Thank God Stryker shows up. “Your country needs you,” he tells Logan. Canada needs him? Oh, right, the U.S. Logan refuses but later tells his girlfriend the reason they want him is because “I’m the best at what I do. But what I do isn’t very nice.” It’s a famous Wolverine line, penned in the 1980s, but it doesn’t work here — particularly after Victor/Sabre Tooth kills the girlfriend and then defeats Logan. Apparently our boy isn’t the best at what he does.
Worse: Stryker convinces Logan to get all adamantined-up to get revenge on Victor. “I can give you the tools to defeat him,” Stryker says. Logan becomes Wolverine, in other words, because he’s a lousy fighter.

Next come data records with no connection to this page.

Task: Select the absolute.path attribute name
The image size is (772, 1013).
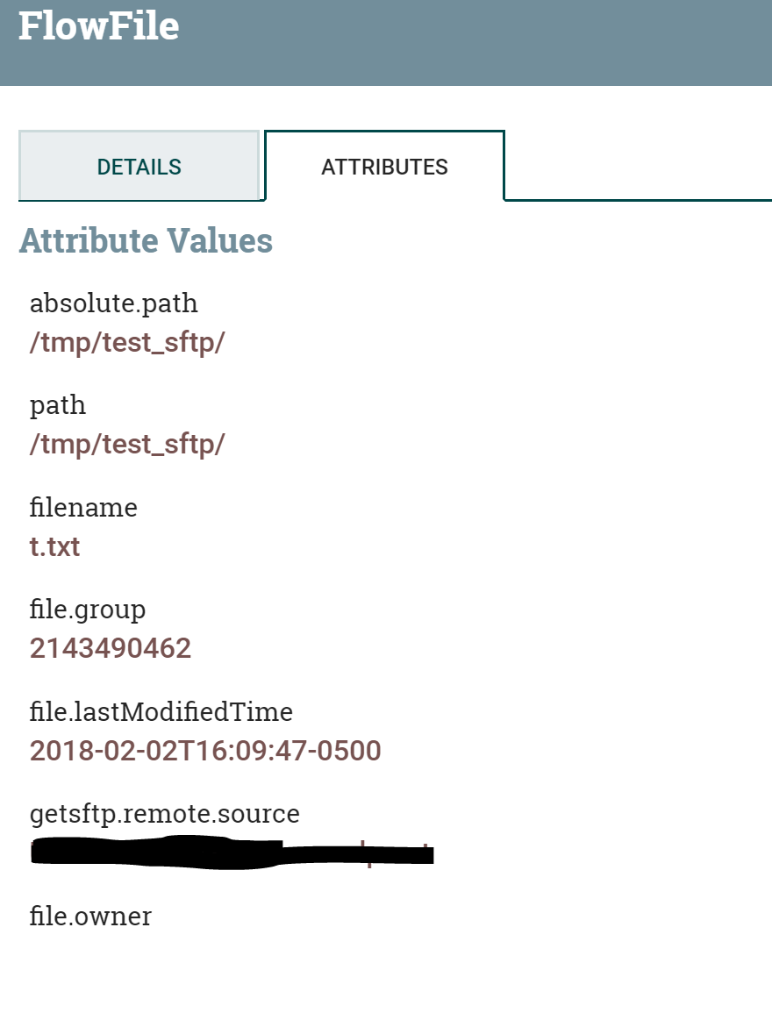Action: [113, 303]
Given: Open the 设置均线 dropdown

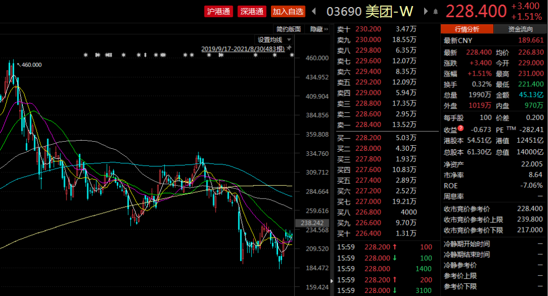Looking at the screenshot, I should [274, 40].
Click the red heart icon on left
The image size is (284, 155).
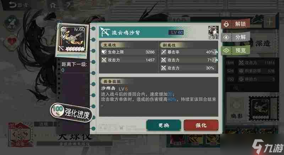click(12, 42)

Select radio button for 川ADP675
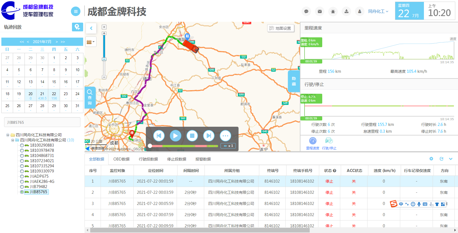22,177
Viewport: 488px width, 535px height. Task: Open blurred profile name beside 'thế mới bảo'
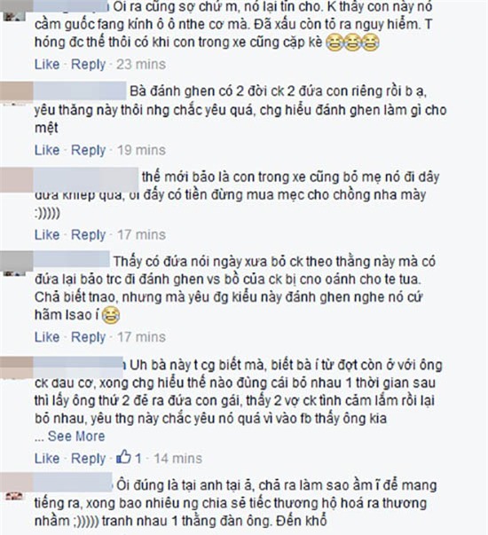tap(86, 179)
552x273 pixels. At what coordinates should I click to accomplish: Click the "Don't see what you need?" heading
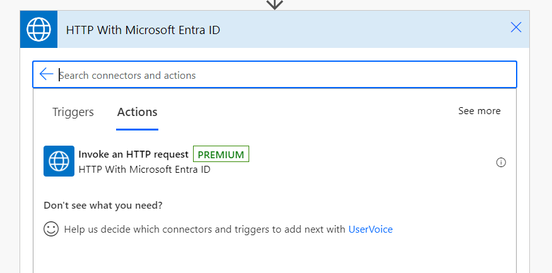coord(103,205)
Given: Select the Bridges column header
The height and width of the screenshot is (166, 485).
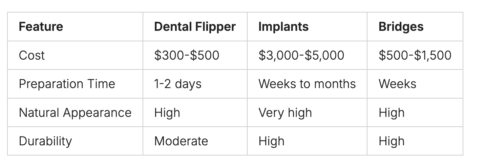Looking at the screenshot, I should click(x=401, y=27).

Who knew? Almost feels cowardly. You’d think he’d try a martial arts class before getting his skeletal structure replaced.
I could go on. Every little element in this movie is just plain dumb. During the adamantine transfer, for example, Logan’s heartrate increases exponentially, then falters, and everyone’s urging him on: “Live, damnit!” When he flatlines, people turn away. And we wait... And we wait... As if there’s any suspense. He’s Wolverine! He lives! We know! Get on with it!
He goes to Three Mile Island, where he’s heard they’re holding mutants for experiments, to get revenge on Stryker and Victor; but when he discovers his girlfriend lives, that she fooled him, he walks away. Uh...dude. The imprisoned mutants? That are still being experimented on? Of course he returns and eventually frees them, and they leave, about 20 of them, scared and huddled together and hiding from the soldiers with their guns. Aren’t we sick of this yet? Why are they acting like malnourished boat people rather than, I don’t know, the most powerful people on the planet?
There’s a moment when we’re in the office of John Wraith, who runs a boxing gym in Vegas, and, in the background, there’s a matchcard with upcoming bouts featuring ’70s-era fighters. And I thought about the care that went into that small detail, and in the creation of the office, and Hugh Jackman’s insane workout regimen to turn his perfect body even more perfect. I thought of the inspired casting of Danny Huston and Liev Schreiber, and I thought, “It’s all for shit if you don’t have a story.” And this one’s for shit.
Admittedly, the filmmakers were hampered from the start. We begin knowing basically where we’ll end. But that’s a reason to open up your imagination, not close it off.